# 4 hrs @ Vaseline stage



## vuladams (Apr 10, 2014)

So I know my liquid soap paste should have gone through all these stages and it's kinda just been stuck in the thick Vaseline stage... Is this normal? I'm on the 4th hour at high in my crock pot, stirring every 15 mins. I can't really use my stick blender anymore so now I'm hand stirring.


Here's what it currently looks like. How much longer do I need to keep stirring? Maybe another 1-2 hours?


----------



## Mellifera (Apr 10, 2014)

Test it to see if if it makes clear soap. Sometime the paste stays cloudy even when it's fully cooked.


----------



## vuladams (Apr 10, 2014)

Not yet. I'll check again in an hour. Thanks!


----------



## vuladams (Apr 10, 2014)

Okay, so it's been cooking for a total of 8.5 hours now and looks like this:


This is only my second batch of LS, as I've been making CP soap for about 6 years and wanted to learn this. I'm still learning what it "should" look like, so any and all help is greatly appreciated!!! Thank you so much!


----------



## vuladams (Apr 10, 2014)

Oh, the white foam are the bubbles from me stirring it.


----------



## vuladams (Apr 10, 2014)

Mellifera said:


> Test it to see if if it makes clear soap. Sometime the paste stays cloudy even when it's fully cooked.






This doesn't look "clear" to me... The white is bubbles... But the yellow part is still really opaque... What do you think?


----------



## Susie (Apr 11, 2014)

I would zap test it or use phenolphthalien(sp?) to check for lye excess.  If it is still a bit zappy or still pink, I would probably just turn off the crock pot or stove and let it sit overnight wrapped in a towel or blanket.  Then recheck it in the morning.  Not every LS batch goes through the stages perfectly.  (I honestly would have stopped after 4 hours.)  All the cloudiness is telling you is that there are unsaponified oils present.(the opposite of lye heavy)  BTW, you can use rubbing alcohol spray to knock the bubbles down when testing, then just pour it all back into the soap when you start diluting.


----------



## FGOriold (Apr 11, 2014)

What oils did  you use?


----------



## vuladams (Apr 11, 2014)

Susie said:


> I would zap test it or use pheolphthalien(sp?) to check for lye excess.  If it is still a bit zappy or still pink, I would probably just turn off the crock pot or stove and let it sit overnight wrapped in a towel or blanket.  Then recheck it in the morning.  Not every LS batch goes through the stages perfectly.  (I honestly would have stopped after 4 hours.)  All the cloudiness is telling you is that there are unsaponified oils present.(the opposite of lye heavy)  BTW, you can use rubbing alcohol spray to knock the bubbles down when testing, then just pour it all back into the soap when you start diluting.

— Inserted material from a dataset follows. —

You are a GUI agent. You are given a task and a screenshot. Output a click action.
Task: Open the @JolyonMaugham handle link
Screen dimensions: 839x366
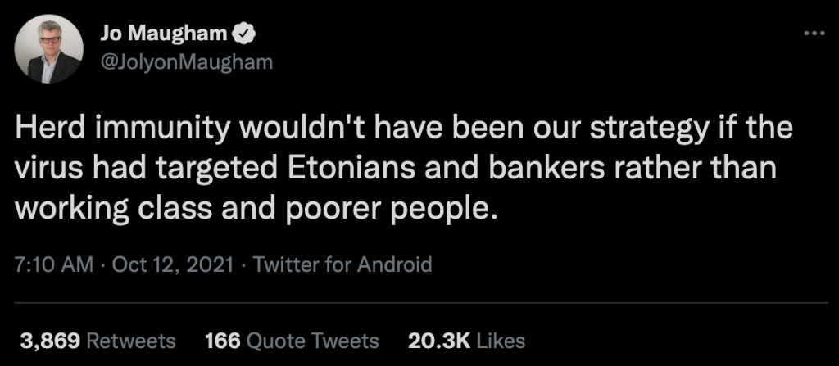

Thanks. I ended up turning the crock pot off and left it overnight and then resumed today. It's coconut and olive oil. It's not a lye excess recipe, I found because I liked that it didn't use Borax (my skin reacts to it). It's actually a 3% lye discount. so it'll never get clear right? Here's a pic from today.


----------



## vuladams (Apr 11, 2014)

I think next time I'll try a 0% lye discount batch. I'm crazy accurate when measuring so I'm hoping it'll be a better fit for me. I have weird skin issues and prefer to not go through the lye excess and neutralization process if there's a way around it.

This is for my personal use so I'm looking for quality of soap over appearance.


----------



## Susie (Apr 11, 2014)

Did you check the pH in any method?  Zap test, pheno, pH meter?  Even though I got a pH meter, I still zap test as my final safe or not test.

You did not mention what the soap is for.  If it is for laundry, I would stick with 0% SF.  If it is for hands, skin, or dishes, I would go with the 3% and not worry about cloudiness.


----------



## vuladams (Apr 13, 2014)

Susie said:


> Did you check the pH in any method?  Zap test, pheno, pH meter?  Even though I got a pH meter, I still zap test as my final safe or not test.
> 
> 
> 
> You did not mention what the soap is for.  If it is for laundry, I would stick with 0% SF.  If it is for hands, skin, or dishes, I would go with the 3% and not worry about cloudiness.




No zap, so that's good. I didn't do any pH testing. 
The soap is for general hand washing. I also included a picture showing the stages it went through. 


Here's a picture of the final soap, after I left it overnight and then finished it the next morning.


----------